:: TASK ::
When you write out the listing below, keep each word exactly as it stands and drop the pictures.
:::
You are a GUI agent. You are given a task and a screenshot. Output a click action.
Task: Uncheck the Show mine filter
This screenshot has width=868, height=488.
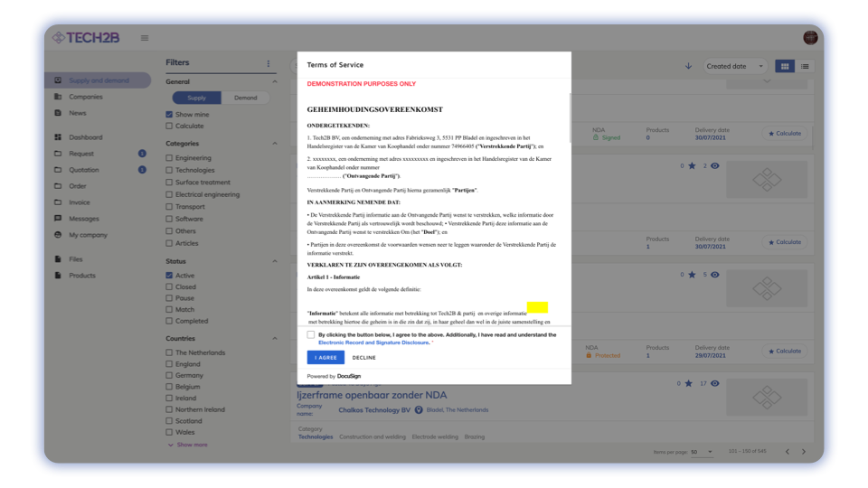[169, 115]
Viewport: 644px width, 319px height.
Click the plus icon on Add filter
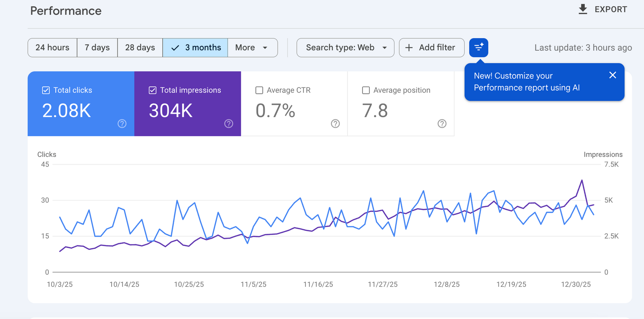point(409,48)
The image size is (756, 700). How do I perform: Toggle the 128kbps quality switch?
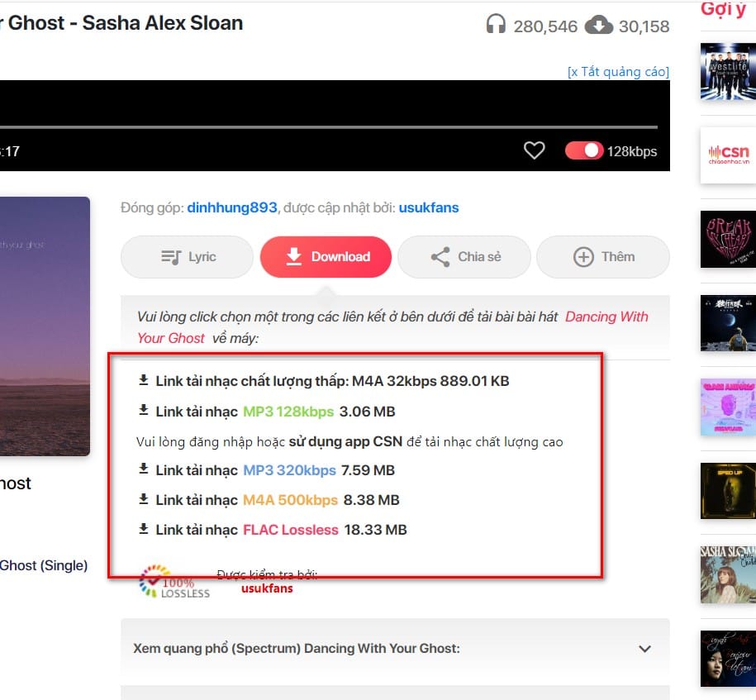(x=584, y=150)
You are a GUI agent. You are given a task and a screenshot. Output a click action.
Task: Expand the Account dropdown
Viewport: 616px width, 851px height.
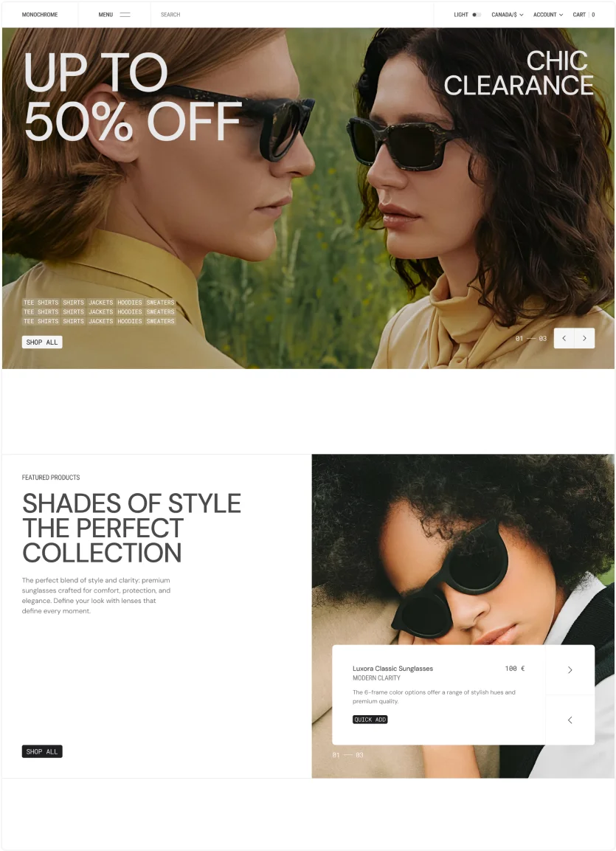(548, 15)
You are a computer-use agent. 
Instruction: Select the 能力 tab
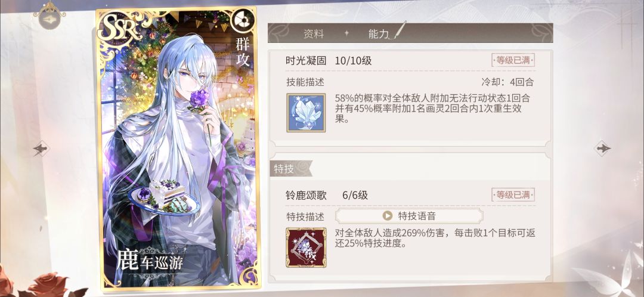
:::
:: TASK ANSWER ::
You are a GUI agent. You are given a task and a screenshot. Output a click action.
Task: Uncheck the Show mine filter
This screenshot has width=868, height=488.
[169, 115]
Viewport: 644px width, 319px height.
Click the plus icon on Add filter
point(409,48)
The image size is (756, 700). How do I perform: Toggle the 128kbps quality switch?
(x=584, y=150)
You are a GUI agent. You are given a task and a screenshot. Output a click action.
Task: Expand the Account dropdown
Viewport: 616px width, 851px height.
(548, 15)
You are a computer-use agent. 
Instruction: Select the 能力 tab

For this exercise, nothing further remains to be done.